Children take in what meets them as a gesture and they imitate it – the tone of our voice, how we touch, what we look like when we are joyful, what we do when we are frustrated, how we sound when we are angry, all of it. So, then the question is: How to be imitation worthy? This important question supports the true discipline of our children: Am I loving, honest, fair, thoughtful? Similar to what Gandhi said but with a parenting EBIPS flare: ‘Be who you wish your child to become.’ It is as simple and as difficult as that. The most effective discipline of children is for the adults around the children to understand, live and breathe the truth, desire and discipline of healthy, positive imitation-worthy behavior. This capacity for imitation within our children is the key to their emotional, behavioral, intellectual, physical and social (EBIPS) life.
So, the secret to the most beautiful unfolding of our children’s development is in the healthy, positive imitation worthiness of the adults around our children.
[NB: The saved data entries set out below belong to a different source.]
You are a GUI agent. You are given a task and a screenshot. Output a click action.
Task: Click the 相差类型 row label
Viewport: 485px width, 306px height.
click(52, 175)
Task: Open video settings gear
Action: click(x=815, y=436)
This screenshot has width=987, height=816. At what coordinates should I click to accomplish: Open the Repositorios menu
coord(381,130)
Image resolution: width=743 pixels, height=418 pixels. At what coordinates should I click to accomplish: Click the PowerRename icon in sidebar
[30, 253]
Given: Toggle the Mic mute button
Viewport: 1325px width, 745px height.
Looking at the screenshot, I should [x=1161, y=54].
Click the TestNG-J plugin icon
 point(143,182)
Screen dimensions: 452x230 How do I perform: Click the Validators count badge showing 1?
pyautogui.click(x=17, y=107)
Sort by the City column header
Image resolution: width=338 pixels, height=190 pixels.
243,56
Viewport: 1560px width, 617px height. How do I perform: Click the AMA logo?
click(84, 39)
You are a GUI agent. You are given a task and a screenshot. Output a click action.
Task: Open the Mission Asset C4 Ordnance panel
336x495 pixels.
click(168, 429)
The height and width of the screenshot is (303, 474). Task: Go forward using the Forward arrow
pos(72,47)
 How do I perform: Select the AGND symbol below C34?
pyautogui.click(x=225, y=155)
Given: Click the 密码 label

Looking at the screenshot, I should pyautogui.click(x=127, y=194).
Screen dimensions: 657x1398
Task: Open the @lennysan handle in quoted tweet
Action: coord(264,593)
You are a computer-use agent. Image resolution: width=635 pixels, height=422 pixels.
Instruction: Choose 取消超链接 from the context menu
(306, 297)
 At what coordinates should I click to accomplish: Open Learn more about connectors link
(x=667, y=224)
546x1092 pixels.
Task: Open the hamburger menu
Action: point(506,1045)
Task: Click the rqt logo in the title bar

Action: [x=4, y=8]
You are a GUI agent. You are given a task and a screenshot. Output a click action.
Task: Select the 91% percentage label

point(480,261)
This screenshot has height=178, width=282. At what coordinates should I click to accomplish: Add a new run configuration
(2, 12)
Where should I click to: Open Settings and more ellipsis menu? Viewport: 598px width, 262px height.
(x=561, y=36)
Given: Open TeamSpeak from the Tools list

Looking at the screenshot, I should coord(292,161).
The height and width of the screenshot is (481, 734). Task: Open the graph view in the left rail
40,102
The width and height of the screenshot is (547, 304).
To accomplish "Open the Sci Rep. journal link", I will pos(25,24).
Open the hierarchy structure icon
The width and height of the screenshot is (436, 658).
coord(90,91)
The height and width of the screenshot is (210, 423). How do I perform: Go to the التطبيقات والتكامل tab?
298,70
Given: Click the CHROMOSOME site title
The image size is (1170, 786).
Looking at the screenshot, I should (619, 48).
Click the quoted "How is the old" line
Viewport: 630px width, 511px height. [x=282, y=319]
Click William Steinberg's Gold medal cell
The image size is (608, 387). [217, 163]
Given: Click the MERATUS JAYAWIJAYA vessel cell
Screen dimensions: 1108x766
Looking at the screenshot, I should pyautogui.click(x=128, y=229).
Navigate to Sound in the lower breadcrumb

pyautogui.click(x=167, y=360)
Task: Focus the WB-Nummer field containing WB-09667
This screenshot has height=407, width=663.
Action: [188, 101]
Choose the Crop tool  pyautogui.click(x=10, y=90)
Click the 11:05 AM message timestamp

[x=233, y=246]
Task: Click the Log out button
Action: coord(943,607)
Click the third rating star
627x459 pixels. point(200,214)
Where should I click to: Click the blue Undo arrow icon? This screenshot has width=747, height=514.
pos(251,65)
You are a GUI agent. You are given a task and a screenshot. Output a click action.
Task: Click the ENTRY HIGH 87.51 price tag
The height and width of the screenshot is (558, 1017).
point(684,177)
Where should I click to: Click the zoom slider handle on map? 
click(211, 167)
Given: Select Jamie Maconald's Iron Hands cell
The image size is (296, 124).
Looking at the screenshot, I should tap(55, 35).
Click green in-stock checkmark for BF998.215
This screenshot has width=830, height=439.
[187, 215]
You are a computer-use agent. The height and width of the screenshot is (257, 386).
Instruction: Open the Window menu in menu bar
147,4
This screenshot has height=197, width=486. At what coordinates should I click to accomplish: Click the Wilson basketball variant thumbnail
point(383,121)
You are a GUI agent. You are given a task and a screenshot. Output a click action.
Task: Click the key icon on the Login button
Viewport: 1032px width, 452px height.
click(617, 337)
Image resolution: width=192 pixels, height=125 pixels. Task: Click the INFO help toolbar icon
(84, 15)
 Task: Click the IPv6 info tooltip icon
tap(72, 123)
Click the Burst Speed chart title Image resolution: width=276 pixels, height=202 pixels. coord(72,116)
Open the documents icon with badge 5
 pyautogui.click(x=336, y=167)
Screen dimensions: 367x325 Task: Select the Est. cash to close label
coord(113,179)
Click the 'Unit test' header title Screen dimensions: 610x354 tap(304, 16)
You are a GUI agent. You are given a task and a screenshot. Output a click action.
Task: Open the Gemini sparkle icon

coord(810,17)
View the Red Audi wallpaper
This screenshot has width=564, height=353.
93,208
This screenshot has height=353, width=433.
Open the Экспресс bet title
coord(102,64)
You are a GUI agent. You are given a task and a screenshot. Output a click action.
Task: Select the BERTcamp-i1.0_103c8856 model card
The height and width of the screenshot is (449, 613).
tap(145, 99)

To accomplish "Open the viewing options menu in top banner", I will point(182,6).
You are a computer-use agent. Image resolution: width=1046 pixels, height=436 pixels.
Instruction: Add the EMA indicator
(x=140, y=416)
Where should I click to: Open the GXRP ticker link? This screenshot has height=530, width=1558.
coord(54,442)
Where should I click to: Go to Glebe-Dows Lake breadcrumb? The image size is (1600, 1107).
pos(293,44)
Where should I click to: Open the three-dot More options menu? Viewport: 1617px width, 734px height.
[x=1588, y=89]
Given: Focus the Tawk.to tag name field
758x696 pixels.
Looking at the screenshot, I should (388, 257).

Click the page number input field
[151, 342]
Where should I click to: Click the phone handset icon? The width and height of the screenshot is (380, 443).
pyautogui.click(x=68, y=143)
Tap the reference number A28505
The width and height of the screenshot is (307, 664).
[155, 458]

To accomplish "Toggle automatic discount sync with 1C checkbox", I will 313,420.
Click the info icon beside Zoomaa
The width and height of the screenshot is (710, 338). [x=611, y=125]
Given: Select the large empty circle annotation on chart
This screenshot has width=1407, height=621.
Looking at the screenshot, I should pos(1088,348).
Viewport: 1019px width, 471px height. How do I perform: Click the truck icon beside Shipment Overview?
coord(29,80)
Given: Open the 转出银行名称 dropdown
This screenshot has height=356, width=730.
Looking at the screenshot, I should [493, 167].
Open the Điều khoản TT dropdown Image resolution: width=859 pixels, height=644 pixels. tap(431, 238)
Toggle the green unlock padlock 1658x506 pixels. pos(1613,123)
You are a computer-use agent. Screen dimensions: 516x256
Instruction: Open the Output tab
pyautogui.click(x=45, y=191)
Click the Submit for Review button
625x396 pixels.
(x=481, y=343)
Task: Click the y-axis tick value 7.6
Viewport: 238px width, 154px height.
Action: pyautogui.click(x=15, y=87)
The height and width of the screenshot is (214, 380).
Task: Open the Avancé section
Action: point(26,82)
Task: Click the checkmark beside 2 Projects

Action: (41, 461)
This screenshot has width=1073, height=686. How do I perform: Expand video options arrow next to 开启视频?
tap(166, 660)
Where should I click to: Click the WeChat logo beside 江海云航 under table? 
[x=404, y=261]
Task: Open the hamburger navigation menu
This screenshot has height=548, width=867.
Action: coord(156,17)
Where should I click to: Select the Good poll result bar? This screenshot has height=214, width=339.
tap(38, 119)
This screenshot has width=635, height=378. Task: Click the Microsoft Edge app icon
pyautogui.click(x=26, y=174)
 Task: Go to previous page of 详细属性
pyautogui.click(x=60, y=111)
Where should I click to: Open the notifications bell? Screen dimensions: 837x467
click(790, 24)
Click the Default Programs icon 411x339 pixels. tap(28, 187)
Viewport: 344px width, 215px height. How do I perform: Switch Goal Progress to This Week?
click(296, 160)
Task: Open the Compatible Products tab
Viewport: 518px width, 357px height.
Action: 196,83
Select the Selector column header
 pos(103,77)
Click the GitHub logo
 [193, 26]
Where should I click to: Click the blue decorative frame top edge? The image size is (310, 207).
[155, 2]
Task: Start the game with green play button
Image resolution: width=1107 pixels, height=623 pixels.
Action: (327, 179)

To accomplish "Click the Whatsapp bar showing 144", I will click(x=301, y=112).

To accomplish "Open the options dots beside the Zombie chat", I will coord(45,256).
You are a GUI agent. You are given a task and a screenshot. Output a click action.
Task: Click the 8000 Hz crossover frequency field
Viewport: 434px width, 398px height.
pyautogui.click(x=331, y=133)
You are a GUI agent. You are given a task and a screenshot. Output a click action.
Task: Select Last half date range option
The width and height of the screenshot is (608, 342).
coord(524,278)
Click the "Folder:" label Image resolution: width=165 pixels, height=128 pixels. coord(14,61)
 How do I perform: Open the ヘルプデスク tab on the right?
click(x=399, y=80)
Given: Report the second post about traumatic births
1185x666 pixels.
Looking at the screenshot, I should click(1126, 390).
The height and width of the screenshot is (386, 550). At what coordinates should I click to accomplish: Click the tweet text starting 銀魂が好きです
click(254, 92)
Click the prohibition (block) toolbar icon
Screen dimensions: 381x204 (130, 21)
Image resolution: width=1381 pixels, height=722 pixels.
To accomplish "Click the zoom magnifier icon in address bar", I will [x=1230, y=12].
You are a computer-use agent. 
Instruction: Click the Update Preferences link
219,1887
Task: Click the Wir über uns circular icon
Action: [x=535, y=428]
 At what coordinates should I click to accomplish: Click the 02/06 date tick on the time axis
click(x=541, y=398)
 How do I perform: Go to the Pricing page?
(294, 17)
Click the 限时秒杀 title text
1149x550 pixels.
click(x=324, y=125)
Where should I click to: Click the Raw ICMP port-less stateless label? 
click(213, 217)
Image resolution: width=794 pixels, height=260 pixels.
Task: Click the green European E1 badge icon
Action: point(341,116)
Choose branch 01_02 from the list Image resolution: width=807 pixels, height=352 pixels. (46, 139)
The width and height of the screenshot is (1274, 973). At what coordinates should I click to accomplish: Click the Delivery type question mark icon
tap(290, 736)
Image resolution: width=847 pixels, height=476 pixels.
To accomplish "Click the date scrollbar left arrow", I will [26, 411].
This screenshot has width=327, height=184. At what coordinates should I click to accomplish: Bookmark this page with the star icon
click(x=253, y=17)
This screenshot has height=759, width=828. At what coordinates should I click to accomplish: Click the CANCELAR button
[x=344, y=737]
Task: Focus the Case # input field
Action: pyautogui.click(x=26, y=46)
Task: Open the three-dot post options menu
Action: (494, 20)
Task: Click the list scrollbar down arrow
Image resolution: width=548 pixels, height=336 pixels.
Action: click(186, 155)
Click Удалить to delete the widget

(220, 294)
When we understand the connection between children and their absorption of their surroundings we have the manual to parenthood that we would have appreciated, our children being born with. Much of parenting now becomes obvious.
Contemplation: Each day take time to reflect on whether you were imitation worthy and redo challenging scenarios in your head so that you know how you will do them differently next time.
There is more to motivate us in the development of our healthy, positive, imitation-worthiness, but many do not like to learn this addendum: The issue beyond the imitation worthy concern emotionally and behaviorally for example, of how ineffective it is to yell at children to stop yelling, is what the children’s still malleable physical being absorbs then manifests. The repeated shocks from yelling, screaming and threatening that children absorb into their being, builds up thick protective layers around their souls. This impacts the developing organs including digestion, assimilation, breathing and so on. These angry gesture errors of parents and teachers absorbs into children’s beings, and finds expression, in later years, often as physical symptoms.